[Stored records]
======
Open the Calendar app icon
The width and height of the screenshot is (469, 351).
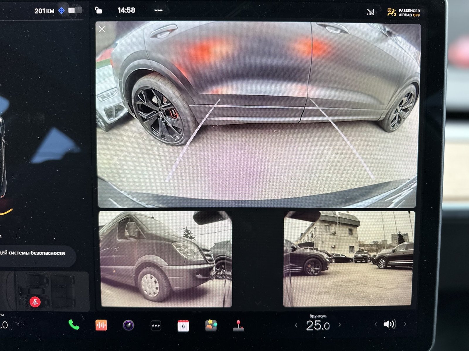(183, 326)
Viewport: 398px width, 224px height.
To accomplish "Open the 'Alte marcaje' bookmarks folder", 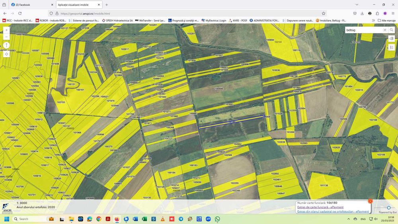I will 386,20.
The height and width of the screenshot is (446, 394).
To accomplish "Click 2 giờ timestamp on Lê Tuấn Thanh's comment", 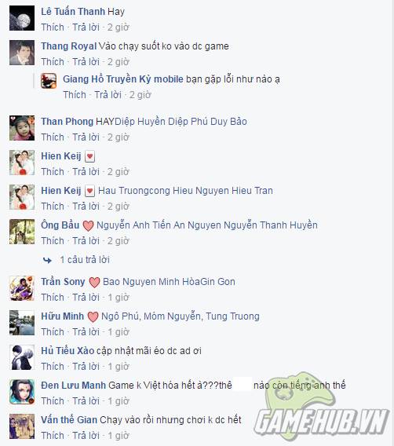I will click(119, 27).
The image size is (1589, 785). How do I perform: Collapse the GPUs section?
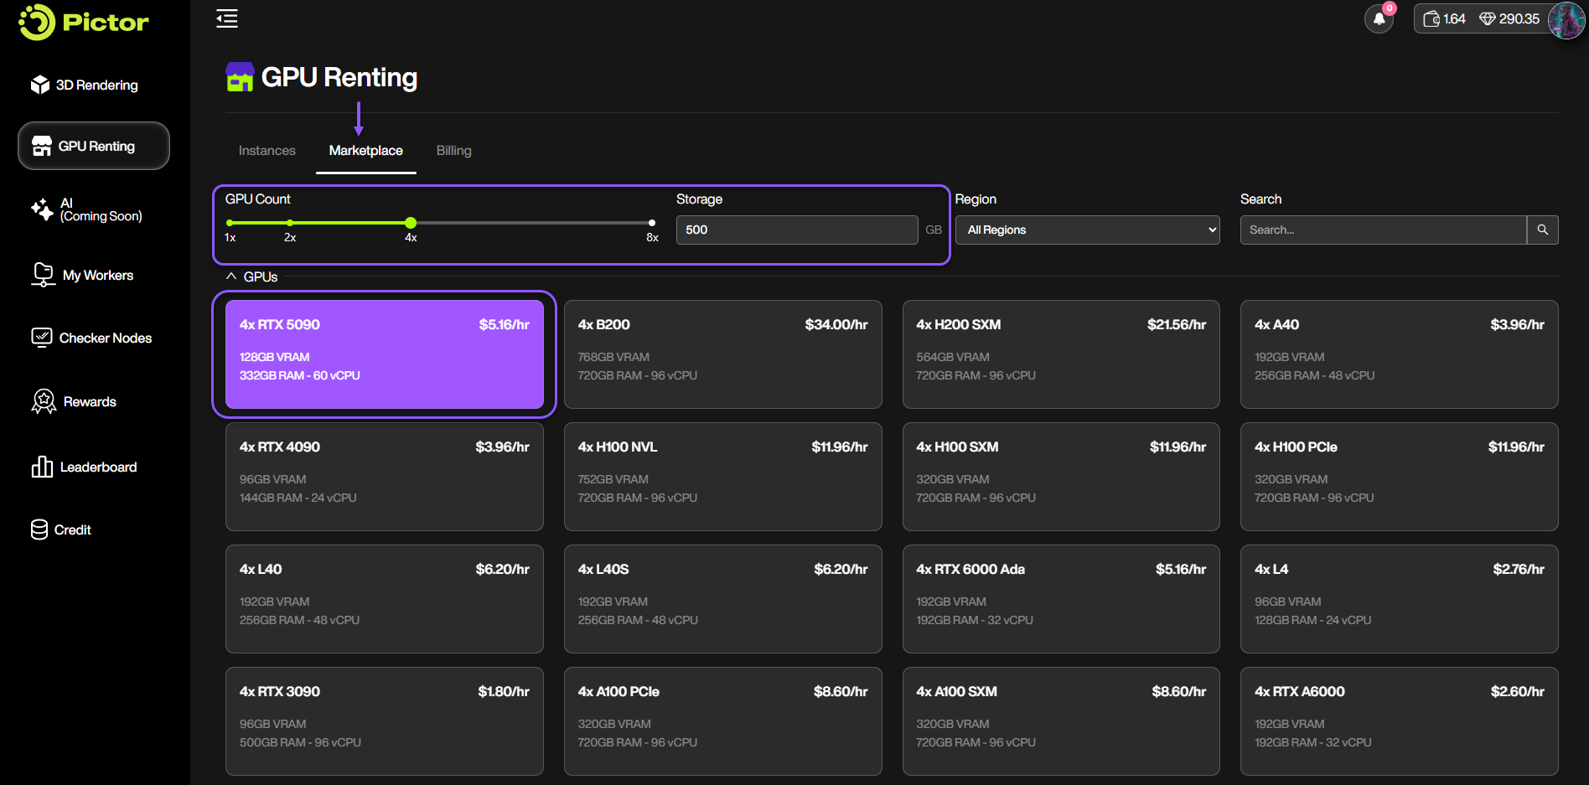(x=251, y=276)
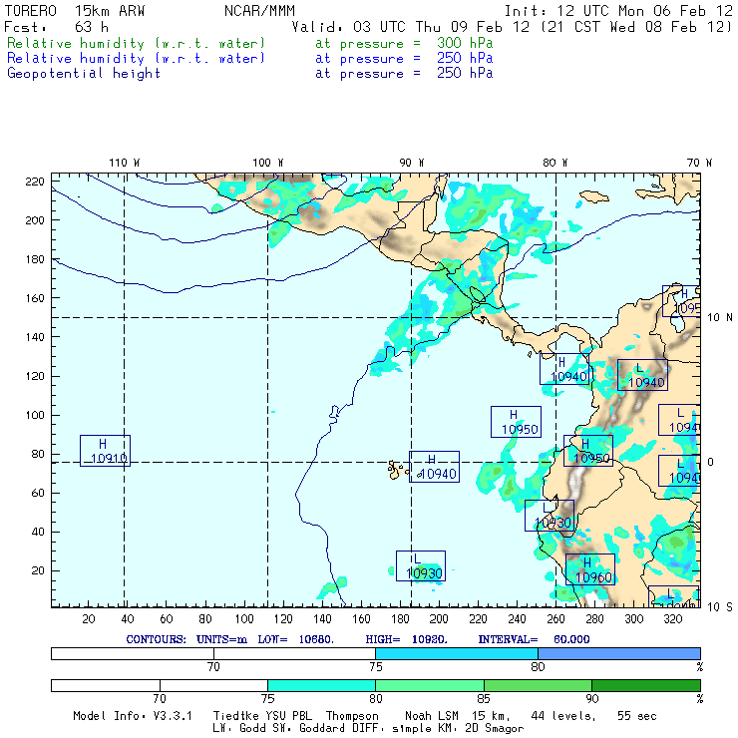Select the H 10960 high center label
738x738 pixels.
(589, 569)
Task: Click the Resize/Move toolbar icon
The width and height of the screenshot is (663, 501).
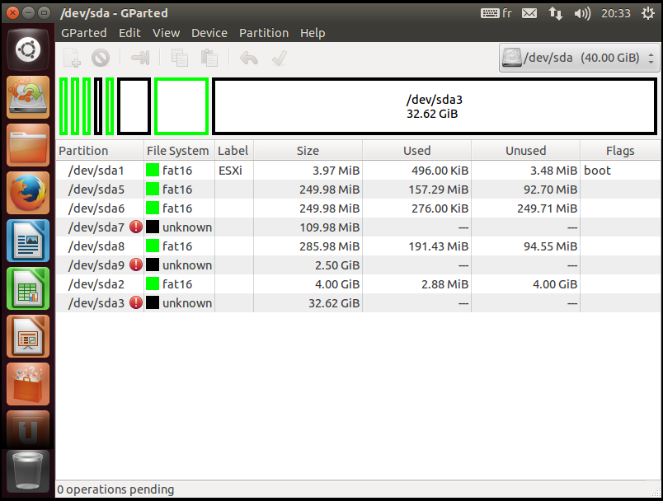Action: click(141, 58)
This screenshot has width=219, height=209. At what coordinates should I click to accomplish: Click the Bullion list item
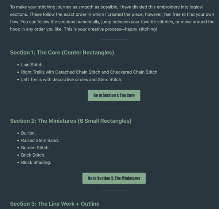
======
About this exercise:
Note down each line above where the word "icon" occurs.

Response to this task:
Open the Calendar app icon
Task: Click the Resize/Move toolbar icon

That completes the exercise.